# Tutorial 2: Preparing your Data

### Tutorial Overview:

With your newfound knowledge of variable types and data structures, it's crucial to understand that datasets typically arrange data in rows and columns. The process of preparing your data for analysis can take a significant amount of time but is essential.

You can of course find data that is ready to be analysed, but usually, there is always something that needs to be done to get the data ready. Understanding how datasets work and how to prepare them is a vital part of data analysis. We'll explore dataset structures, tackle data cleaning (including dealing with missing values), and learn about variable transformation.

Python and R make cleaning data much easier, but it does require coding skills. Alternatively, you can use Excel, although this will be more time intensive, and to some extent, Jamovi to get your data ready. This is your basic primer on the subject.

To prepare your data you will usually follow the following steps:

Explore your data - this cannot be overstated. Get to know the data you are working with.

Remove unnecessary rows and columns

Rename variables

Adjust your levels

Deal with missing values

Transform variables

Throughout the process document what you do and why you do it. This allows others to replicate and check your analysis!

## 2.1 Dataset Structure

### 2.1.1 Explore Dataset Structures

If you're familiar with Excel, you will recognise the standard structure of datasets: organised into rows and columns. While datasets vary in appearance, this basic format is consistent.

Columns: Each column represents a variable, which can be any characteristic, number, or quantity that is measurable. Variables include attributes like an individual's age, sex, income, ethnicity, or views on a topic.

Rows: Each row corresponds to a single observation, which may include multiple fields — for instance, a participant's complete survey responses or comprehensive details of an incident. These rows are comprised of numerous variables, each represented by a column.

It is crucial to grasp this row-and-column structure, as it is a constant across various software like Excel, Jamovi, SPSS, R, and Python. Usually, your dataset will come as a .csv file. However, there are other data structures, such as .json files, but these need to be transformed into the row-and-column format before analysing the data.

▶ **COLLECTED DATA**

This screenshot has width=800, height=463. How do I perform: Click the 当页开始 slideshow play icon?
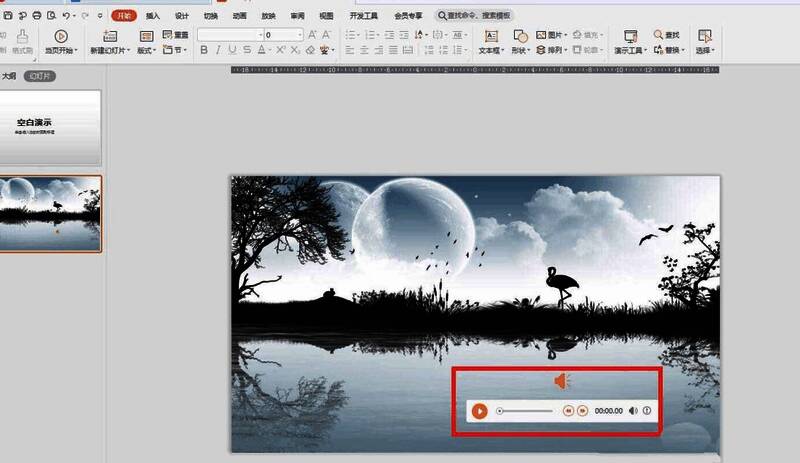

▶ **WHAT TO DO**
[A] Can you turn the paragraph in the data preparation tutorial that begins "Python and R make cleaning data" into a short bulleted list that keeps its main facts?
[B] Could you repeat the data preparation tutorial word for word between "Rows: Each row" and "analysing the data.", inclusive?

▶ **IN RESPONSE**
[A]
- Python and R make data cleaning much easier but require coding skills.
- Excel is an alternative, though it is more time intensive.
- Jamovi can also be used, to some extent, to get data ready.
- The section is a basic primer on the subject.

[B]
Rows: Each row corresponds to a single observation, which may include multiple fields — for instance, a participant's complete survey responses or comprehensive details of an incident. These rows are comprised of numerous variables, each represented by a column.

It is crucial to grasp this row-and-column structure, as it is a constant across various software like Excel, Jamovi, SPSS, R, and Python. Usually, your dataset will come as a .csv file. However, there are other data structures, such as .json files, but these need to be transformed into the row-and-column format before analysing the data.